A big upcoming opportunity is the state’s new Strategic Highway Safety Plan, which gives advocates a chance to push for Vision Zero policies at the state level. We need the entire state to adopt the goal of ending traffic death in a specific timeframe. We need a shared responsibility at all levels of government to take this seriously and make our getting around our cities safe. We need to focus a lot more on how the design and funding of our streets and transportation systems have made Texas the national leader in this daily carnage.

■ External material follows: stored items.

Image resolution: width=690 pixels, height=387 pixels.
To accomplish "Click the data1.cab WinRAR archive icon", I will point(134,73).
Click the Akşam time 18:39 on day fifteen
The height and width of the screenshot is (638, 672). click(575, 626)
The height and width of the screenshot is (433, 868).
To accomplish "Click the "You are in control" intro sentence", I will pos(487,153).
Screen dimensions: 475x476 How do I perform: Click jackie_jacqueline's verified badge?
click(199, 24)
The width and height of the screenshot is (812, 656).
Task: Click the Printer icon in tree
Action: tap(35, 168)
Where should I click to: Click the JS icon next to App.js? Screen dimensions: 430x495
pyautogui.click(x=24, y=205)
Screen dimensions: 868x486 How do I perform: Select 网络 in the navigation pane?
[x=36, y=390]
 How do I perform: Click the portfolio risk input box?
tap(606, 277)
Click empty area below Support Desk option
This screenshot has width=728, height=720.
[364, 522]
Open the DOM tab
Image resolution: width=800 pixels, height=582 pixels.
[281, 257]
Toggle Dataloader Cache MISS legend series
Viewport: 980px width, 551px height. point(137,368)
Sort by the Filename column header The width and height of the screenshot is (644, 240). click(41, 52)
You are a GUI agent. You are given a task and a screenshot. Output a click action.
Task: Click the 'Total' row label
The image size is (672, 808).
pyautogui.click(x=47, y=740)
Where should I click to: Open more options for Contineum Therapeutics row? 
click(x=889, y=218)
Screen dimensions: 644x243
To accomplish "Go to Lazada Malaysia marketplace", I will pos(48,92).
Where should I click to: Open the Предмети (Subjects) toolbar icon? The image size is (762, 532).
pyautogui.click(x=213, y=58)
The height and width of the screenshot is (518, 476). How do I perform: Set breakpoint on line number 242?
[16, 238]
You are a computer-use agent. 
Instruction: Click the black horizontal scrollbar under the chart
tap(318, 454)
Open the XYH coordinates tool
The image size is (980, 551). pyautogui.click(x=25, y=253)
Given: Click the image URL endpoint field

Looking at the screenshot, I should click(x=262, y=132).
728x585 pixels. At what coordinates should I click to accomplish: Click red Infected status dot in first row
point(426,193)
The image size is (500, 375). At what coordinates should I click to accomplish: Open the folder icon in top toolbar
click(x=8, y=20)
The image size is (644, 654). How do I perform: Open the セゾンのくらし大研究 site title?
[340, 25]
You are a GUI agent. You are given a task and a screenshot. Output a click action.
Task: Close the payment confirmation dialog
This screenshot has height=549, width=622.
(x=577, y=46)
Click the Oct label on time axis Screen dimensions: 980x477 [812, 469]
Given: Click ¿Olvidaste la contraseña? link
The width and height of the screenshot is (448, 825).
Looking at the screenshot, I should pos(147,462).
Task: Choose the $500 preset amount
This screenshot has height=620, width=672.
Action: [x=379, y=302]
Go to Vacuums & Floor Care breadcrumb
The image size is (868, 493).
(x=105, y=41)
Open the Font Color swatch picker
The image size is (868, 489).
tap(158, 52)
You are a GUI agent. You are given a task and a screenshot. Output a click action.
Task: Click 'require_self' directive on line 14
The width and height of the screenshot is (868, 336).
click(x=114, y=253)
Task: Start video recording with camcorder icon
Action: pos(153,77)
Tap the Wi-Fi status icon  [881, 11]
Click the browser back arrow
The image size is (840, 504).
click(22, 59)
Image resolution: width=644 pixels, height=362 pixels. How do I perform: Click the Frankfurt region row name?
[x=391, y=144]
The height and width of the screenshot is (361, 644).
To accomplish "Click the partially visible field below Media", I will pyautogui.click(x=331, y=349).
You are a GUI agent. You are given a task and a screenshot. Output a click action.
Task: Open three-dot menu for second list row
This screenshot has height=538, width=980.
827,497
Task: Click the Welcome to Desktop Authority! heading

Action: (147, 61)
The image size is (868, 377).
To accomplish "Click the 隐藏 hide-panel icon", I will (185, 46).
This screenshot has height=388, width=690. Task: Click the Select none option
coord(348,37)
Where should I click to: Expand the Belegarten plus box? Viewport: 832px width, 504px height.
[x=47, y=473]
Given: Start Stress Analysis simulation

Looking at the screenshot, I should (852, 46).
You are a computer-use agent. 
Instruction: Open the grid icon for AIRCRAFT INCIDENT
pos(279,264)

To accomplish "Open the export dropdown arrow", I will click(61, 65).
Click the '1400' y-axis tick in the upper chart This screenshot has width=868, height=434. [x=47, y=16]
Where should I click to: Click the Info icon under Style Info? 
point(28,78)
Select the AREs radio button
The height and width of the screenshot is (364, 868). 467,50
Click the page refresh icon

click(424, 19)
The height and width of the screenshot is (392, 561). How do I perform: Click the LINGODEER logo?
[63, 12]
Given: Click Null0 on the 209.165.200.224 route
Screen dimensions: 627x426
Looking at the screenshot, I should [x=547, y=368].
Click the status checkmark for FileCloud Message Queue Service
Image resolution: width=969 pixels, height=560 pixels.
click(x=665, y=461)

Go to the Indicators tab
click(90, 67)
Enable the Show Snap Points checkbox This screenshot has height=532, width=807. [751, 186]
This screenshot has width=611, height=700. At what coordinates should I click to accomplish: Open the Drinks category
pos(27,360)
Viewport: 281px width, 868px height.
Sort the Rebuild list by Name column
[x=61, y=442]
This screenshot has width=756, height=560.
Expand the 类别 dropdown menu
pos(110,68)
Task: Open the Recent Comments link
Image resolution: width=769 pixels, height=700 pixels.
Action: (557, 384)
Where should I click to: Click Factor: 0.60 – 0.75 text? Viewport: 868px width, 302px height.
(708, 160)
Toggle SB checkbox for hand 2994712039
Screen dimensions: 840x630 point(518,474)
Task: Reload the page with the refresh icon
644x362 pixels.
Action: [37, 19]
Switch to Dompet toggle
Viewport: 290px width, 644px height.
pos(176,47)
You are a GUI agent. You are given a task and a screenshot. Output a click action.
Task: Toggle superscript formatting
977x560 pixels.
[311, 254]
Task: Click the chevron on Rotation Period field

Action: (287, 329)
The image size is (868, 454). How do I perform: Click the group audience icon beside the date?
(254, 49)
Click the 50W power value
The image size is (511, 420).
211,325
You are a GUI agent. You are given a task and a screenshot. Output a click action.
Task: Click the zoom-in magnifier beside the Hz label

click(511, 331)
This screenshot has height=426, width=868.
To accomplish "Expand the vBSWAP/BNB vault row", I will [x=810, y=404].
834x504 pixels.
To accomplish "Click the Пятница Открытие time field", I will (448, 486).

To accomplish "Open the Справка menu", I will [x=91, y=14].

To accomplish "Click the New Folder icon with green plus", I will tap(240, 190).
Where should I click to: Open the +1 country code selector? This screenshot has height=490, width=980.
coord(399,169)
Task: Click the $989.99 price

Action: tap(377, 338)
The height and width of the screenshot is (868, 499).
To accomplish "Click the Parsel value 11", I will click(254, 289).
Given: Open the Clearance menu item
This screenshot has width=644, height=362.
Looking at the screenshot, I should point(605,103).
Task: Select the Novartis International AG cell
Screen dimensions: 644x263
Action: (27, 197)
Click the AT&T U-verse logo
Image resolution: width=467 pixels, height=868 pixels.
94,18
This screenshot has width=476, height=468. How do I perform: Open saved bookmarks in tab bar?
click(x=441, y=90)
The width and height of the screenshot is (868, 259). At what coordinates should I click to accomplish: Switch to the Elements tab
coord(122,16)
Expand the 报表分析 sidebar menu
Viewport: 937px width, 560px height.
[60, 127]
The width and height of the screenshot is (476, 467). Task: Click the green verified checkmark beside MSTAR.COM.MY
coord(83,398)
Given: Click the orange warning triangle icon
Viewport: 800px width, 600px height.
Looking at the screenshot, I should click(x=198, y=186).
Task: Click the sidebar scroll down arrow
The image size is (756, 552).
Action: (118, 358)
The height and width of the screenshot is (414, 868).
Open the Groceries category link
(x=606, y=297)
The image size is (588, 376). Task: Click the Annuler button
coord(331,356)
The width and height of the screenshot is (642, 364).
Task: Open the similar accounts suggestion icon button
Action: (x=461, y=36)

While TXDOT, local governments, nonprofits, and first responders do amazing work every day to cut down on traffic deaths, the crisis continues to worsen. A Vision Zero approach would mean taking a systemic look at how we can end this epidemic and reconsider policy decisions that cause us to drive more than we have to and encourage dangerous behavior.
If you want to have a voice in how we address this threat to public health and safety, the Strategic Highway Safety Plan process gives you a platform. While this federally required document is called a “highway” plan, it can in fact serve as a platform for redesigning our entire transportation system in Texas to be safe.
The website for the new Texas plan includes pages on seven emphasis areas: Impaired Driving, Distracted Driving, Intersection Safety, Speeding, Roadway and Lane Departure, and Older Users. Anyone can join the teams looking at each of these emphasis areas or ask to join the main stakeholder group. Please get involved.
While the state of Texas is not yet pursuing a Vision Zero approach, other states have set out to seriously work to actually eliminate traffic deaths, and Texas can too.
In 2000, Washington became the first state to set the goal of zero fatalities in its highway safety plan, aiming to end traffic deaths by 2030. Traffic deaths have been going down year after year in Washington, while Texas continues to see traffic deaths increase. Oregon also has a specific target date to achieve the goal of zero traffic deaths, while another 12 states have explicit timetables for cutting traffic fatalities in half, according to our review (xls) of Federal Highway Administration data.
As we noted before, several bills proposed in the Texas Legislature would explicitly tell TXDOT and all other stakeholders to use a Vision Zero approach to ending the epidemic of traffic deaths. SCR 42, the Vision Zero resolution, is expected to have a vote in the Senate this week, but would then need to make its way through the House and be signed by the Governor.
You can join the letter writing campaign to ask your State Senator to support SCR 42 and establishing a clear zero fatality goal. There could be a vote on this next week.
The Texas A&M Transportation Institute’s 2017 Traffic Safety Conference — June 7-9 in Irving — will focus on the Strategic Highway Safety Plan. Registration is open and the leadership of the Texas Strategic Highway Safety Plan are encouraging every interested party to join the conference to help provide input into the plan.